Without the pictures, extract every line from the start of the material to the line containing "Task: Click the Earn plant icon", both ends included.

## GIVEN RECORDS
-*-*-

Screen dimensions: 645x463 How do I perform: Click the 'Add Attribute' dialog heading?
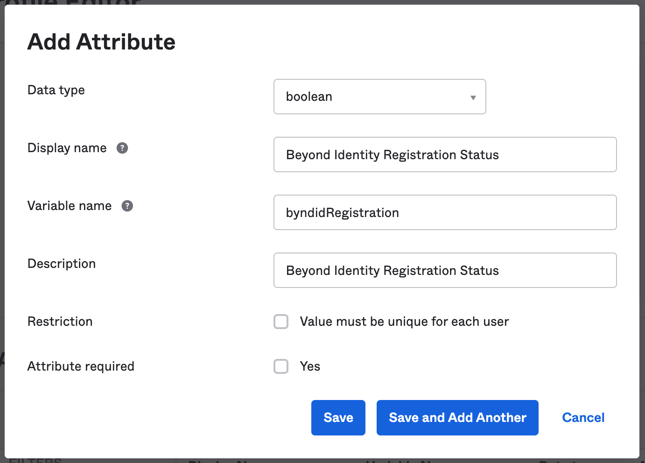pyautogui.click(x=101, y=42)
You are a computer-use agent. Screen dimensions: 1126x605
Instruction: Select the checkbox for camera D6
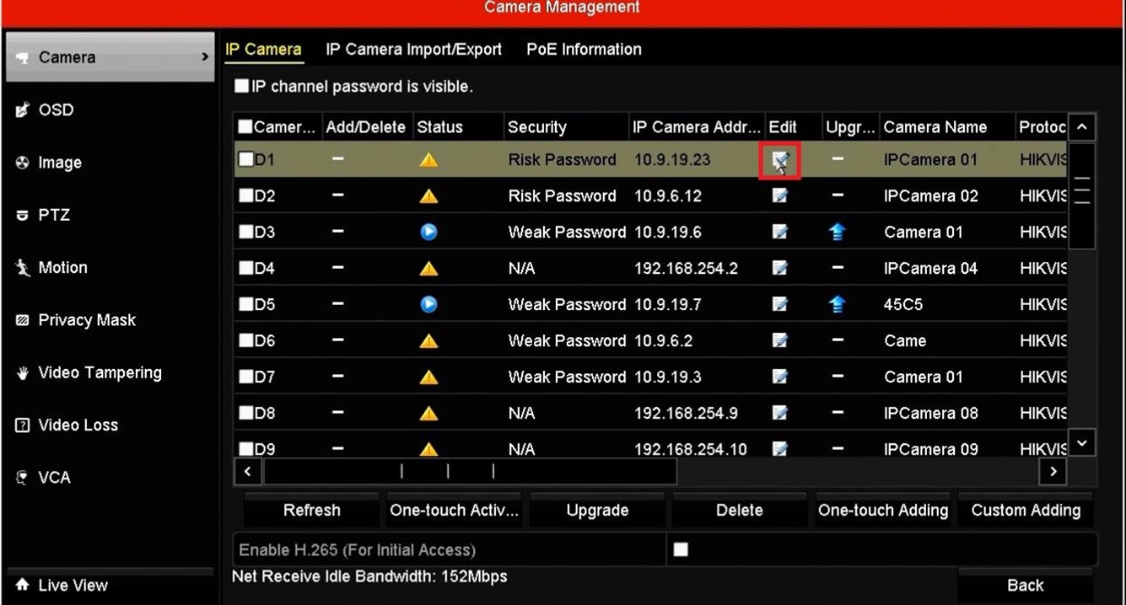245,340
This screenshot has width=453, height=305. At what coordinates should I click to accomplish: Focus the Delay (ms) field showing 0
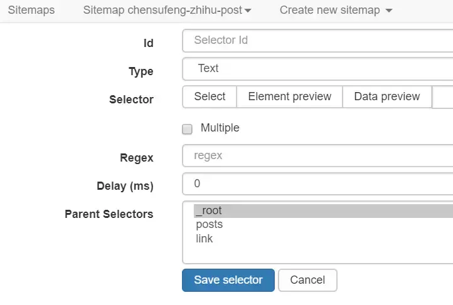(x=317, y=184)
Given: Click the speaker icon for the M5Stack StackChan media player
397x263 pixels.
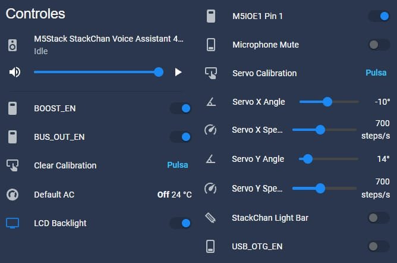Looking at the screenshot, I should (x=12, y=45).
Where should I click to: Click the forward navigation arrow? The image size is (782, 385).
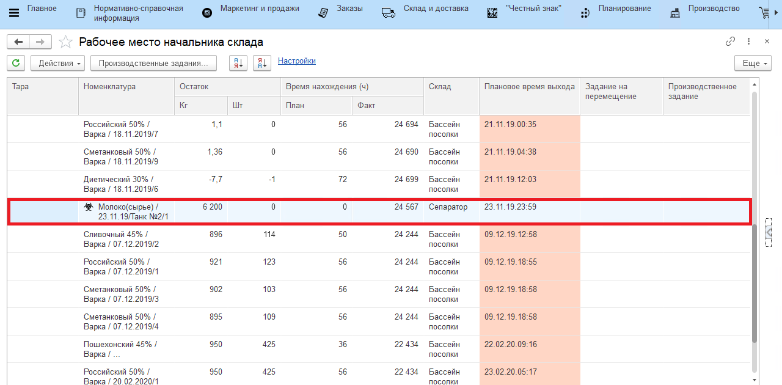click(x=40, y=42)
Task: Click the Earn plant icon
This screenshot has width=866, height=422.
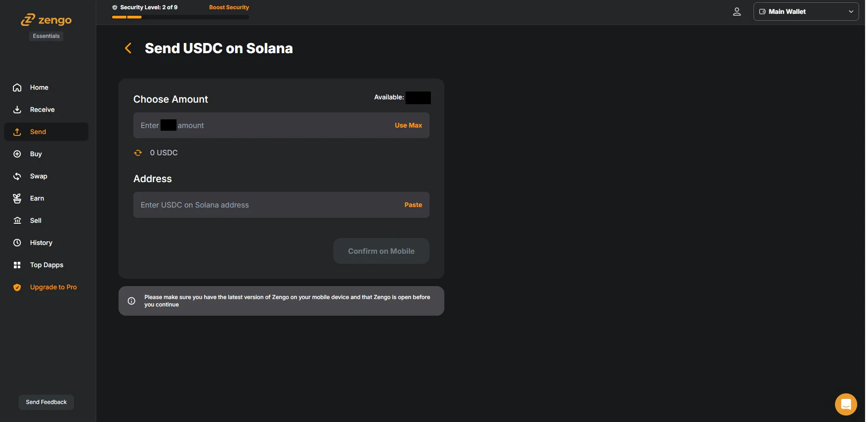Action: (17, 198)
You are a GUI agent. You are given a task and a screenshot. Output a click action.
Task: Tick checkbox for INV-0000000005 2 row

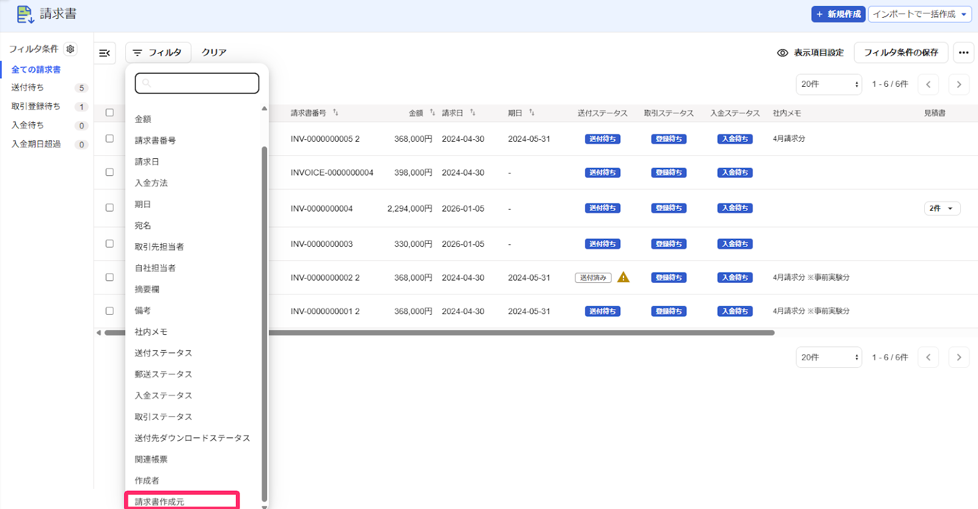pyautogui.click(x=109, y=139)
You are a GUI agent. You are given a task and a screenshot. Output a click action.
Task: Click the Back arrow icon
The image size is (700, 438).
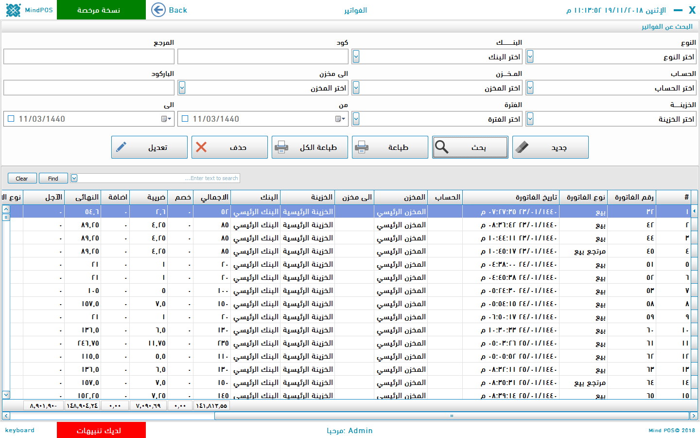pyautogui.click(x=158, y=10)
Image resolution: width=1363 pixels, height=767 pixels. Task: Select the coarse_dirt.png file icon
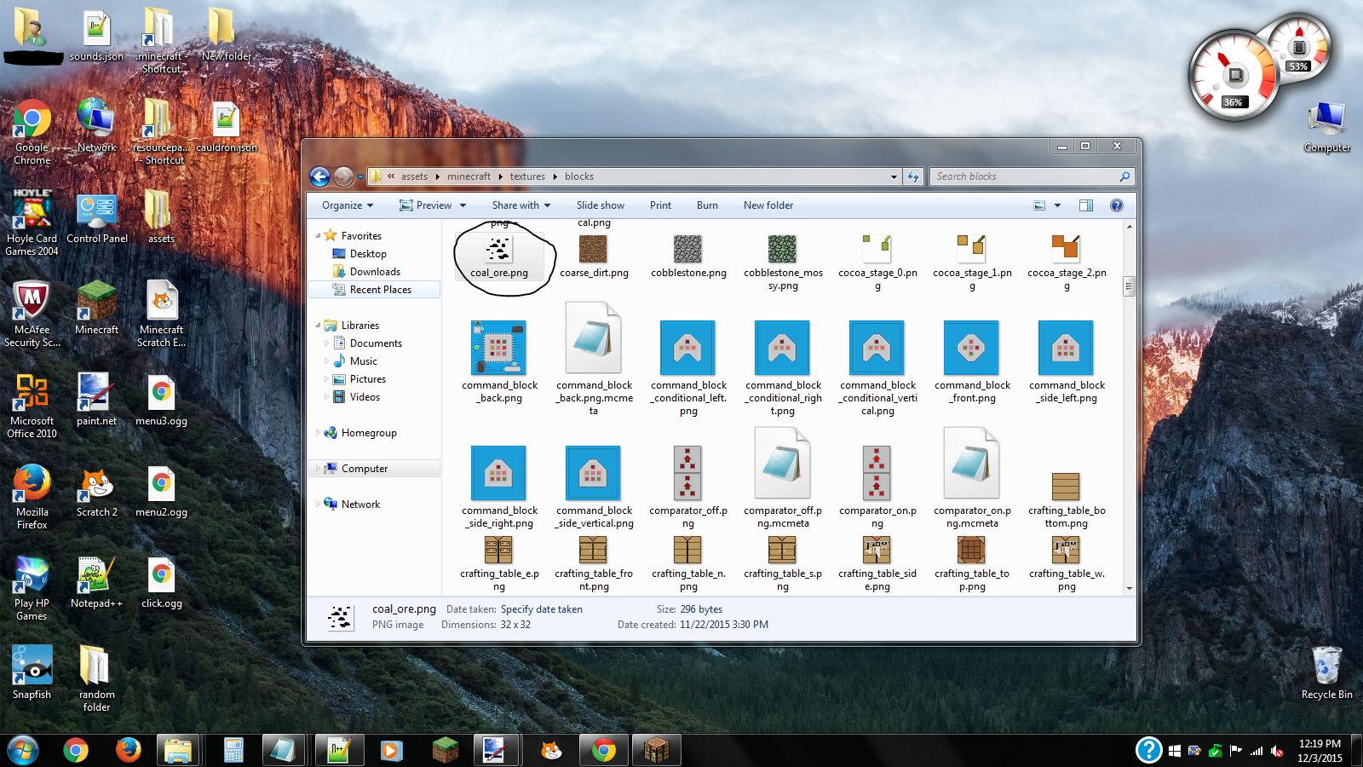593,250
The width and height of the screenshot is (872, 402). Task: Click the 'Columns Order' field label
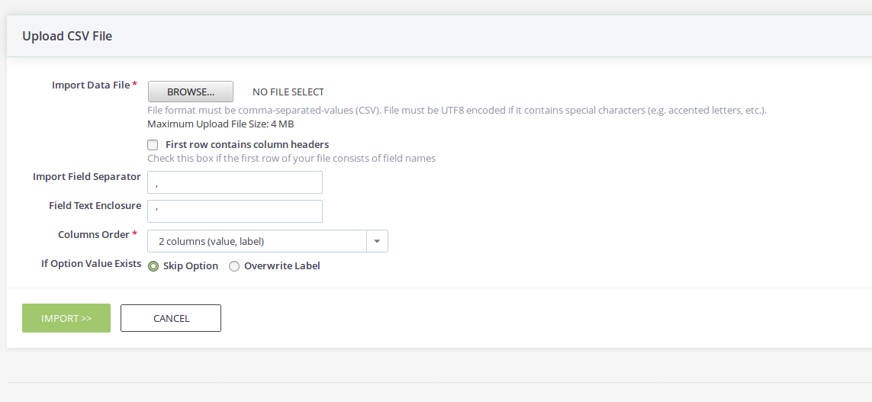(94, 235)
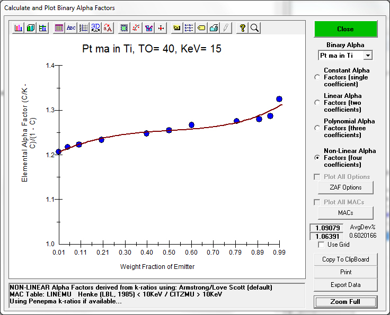Open the help question mark icon
390x315 pixels.
243,28
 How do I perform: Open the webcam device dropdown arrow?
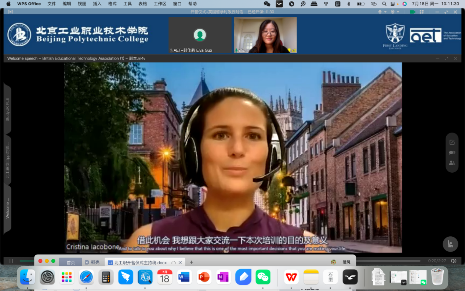click(x=398, y=12)

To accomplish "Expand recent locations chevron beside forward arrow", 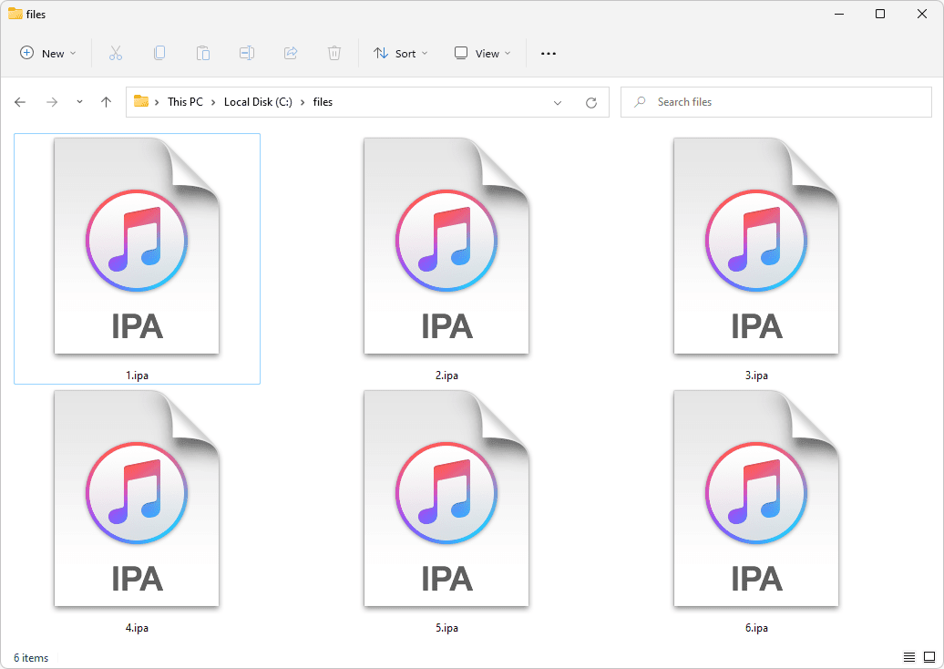I will 79,102.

-*-*-

## ANSWER BOX
Screen dimensions: 645x463 How do I perform: Click the 'Add Attribute' dialog heading?
pyautogui.click(x=101, y=42)
You are a computer-use agent. Screen dimensions: 1126x605
Instruction: Select the checkbox for camera D6
245,340
This screenshot has width=453, height=305. At what coordinates should I click to accomplish: Focus the Delay (ms) field showing 0
(x=317, y=184)
Given: Click the speaker icon for the M5Stack StackChan media player
397x263 pixels.
Looking at the screenshot, I should (x=12, y=45).
Where should I click to: Click the forward navigation arrow? The image size is (782, 385).
click(x=40, y=42)
Task: Click the Earn plant icon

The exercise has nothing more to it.